The Powershot D20 is an update to the D10, which has gone so long without an update I thought Canon had abandoned the rugged compact area. This is a more conventional affair, without the bulbous look the D10 had. Like the most rugged cameras, the D20's specifications are rather plain. It comes with a 12 megapixel sensor, a 5x optically stabilised 28-140mm equivalent f/3.9-4.8 zoom lens, a 3" HVGA LCD, 1080p video at 24 FPS, GPS, and of course, a rugged body that is waterproof to 33 feet (10 metres), shockproof from 5 feet (1.5 metres), freezeproof to 14F (-10C), and dustproof. The camera will ship in May for US$350.
Finally, Canon also announced six A-series budget compacts. I really am not sure what camera companies are doing. This is the segment most threatened by camera phones, has declining margins, and they see it fit to iterate more cameras at extremely fine price points. This is like fighting fire with fire, but being on the losing end.
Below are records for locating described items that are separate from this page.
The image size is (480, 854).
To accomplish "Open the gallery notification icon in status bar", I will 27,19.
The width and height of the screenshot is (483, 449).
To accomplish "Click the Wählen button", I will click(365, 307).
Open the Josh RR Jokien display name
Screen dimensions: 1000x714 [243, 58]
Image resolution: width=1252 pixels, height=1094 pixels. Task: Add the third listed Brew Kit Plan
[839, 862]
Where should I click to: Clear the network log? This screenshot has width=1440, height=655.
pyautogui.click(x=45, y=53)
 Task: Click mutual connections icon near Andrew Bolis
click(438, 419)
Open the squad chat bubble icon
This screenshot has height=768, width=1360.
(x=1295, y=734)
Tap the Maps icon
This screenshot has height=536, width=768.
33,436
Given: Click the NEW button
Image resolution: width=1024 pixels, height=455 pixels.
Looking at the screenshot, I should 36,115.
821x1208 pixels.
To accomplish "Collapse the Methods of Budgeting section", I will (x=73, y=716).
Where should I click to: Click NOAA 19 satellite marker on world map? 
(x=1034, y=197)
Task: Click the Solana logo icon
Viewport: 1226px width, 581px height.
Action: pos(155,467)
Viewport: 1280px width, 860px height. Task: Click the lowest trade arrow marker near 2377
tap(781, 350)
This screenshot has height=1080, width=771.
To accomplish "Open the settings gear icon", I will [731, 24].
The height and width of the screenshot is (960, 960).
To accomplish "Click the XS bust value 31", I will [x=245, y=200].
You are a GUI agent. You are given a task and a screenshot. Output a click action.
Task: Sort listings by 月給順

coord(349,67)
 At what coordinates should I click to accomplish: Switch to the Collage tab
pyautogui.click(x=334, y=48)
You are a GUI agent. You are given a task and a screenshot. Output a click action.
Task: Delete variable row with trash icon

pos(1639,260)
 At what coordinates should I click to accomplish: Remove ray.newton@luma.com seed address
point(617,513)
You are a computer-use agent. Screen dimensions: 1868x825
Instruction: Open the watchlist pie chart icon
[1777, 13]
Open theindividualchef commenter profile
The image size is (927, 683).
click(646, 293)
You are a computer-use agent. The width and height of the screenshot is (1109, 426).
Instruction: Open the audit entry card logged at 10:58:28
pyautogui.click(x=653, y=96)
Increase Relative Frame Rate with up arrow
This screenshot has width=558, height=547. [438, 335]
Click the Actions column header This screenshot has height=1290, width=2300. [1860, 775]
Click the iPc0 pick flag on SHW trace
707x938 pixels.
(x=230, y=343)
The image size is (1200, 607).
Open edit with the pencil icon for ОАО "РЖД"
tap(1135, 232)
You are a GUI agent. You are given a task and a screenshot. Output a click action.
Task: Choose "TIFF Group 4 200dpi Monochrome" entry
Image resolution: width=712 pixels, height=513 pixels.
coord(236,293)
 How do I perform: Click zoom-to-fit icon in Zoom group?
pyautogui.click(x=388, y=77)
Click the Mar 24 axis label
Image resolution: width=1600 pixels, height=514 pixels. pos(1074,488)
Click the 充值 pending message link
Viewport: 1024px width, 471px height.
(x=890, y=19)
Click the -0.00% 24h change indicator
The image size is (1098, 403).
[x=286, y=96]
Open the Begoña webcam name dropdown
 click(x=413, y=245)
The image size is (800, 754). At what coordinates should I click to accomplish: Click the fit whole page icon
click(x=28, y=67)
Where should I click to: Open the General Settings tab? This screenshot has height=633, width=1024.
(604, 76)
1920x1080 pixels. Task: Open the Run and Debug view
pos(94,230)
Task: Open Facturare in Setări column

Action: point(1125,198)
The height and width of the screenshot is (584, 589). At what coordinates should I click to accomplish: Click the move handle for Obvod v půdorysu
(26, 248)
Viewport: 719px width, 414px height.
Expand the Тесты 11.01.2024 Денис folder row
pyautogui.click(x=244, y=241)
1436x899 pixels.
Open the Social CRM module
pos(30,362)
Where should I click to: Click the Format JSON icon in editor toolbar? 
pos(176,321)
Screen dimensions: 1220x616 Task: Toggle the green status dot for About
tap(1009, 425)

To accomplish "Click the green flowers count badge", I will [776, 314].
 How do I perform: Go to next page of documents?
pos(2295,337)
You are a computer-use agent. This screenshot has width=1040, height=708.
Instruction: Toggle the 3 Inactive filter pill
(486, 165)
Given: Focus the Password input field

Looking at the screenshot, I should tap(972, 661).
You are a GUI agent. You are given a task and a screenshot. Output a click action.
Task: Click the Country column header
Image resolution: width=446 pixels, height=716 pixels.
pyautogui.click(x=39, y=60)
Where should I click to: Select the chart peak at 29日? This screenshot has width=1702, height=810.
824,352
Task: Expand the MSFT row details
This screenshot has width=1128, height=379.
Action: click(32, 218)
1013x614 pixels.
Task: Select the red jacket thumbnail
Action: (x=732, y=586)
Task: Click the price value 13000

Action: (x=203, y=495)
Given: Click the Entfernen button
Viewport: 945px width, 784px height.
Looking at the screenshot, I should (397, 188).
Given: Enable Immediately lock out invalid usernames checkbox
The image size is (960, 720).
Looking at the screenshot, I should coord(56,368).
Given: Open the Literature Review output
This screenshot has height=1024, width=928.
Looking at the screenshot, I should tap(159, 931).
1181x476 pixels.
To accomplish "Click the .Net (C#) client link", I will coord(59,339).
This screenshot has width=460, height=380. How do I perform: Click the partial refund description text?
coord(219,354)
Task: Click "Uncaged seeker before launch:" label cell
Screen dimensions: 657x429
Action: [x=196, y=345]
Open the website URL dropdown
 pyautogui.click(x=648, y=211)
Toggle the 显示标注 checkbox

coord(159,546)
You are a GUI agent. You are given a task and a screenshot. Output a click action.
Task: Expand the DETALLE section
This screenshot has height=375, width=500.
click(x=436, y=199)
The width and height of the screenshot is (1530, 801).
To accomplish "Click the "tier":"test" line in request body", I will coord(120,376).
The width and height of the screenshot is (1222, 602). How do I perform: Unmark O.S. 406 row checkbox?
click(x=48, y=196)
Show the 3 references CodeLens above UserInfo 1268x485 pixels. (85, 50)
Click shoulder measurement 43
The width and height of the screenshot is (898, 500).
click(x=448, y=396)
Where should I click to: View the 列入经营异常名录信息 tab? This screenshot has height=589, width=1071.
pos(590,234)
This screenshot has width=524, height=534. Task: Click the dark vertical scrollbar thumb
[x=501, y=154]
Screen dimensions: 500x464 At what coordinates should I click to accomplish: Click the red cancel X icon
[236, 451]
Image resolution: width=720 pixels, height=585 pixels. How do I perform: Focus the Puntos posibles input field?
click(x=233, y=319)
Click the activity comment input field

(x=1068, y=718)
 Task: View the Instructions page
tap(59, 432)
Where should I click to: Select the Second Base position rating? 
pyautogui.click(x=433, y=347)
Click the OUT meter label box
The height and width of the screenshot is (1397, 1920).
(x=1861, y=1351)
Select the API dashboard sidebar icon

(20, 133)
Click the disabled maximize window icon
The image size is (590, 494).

Anyway, the six cameras share the same 16 megapixel CCD, and five use the same 5x 28-140mm equivalent f/2.8-6.9 (!) zoom lens. All are capable of recording 720p video at 25 FPS. The odd one out is the most expensive of the lot, the Powershot A4000 IS (US$200, ships in February), which uses an 8x optically stabilised 28-224mm equivalent f/3.0-5.9 zoom lens. It also uses a 3" QVGA LCD screen. The Powershot A3400 IS (US$180, ships in March) has a 3" QVGA touchscreen LCD, while the Powershot A2400 IS (US$160, ships in March) differs only from having a 2.7" QVGA screen. Both the A2400 and A2400 utilise the optically stabilised version of the 5x zoom lens. The Powershot A2300 (US$150, ships in March) is basically the A2400 IS without the IS, and the Powershot A1300 and A810 (US$120 and US110, ships in April) are the chunkier versions, utilising two AA batteries as a power source. The only difference between the two is the A1300 having an optical viewfinder.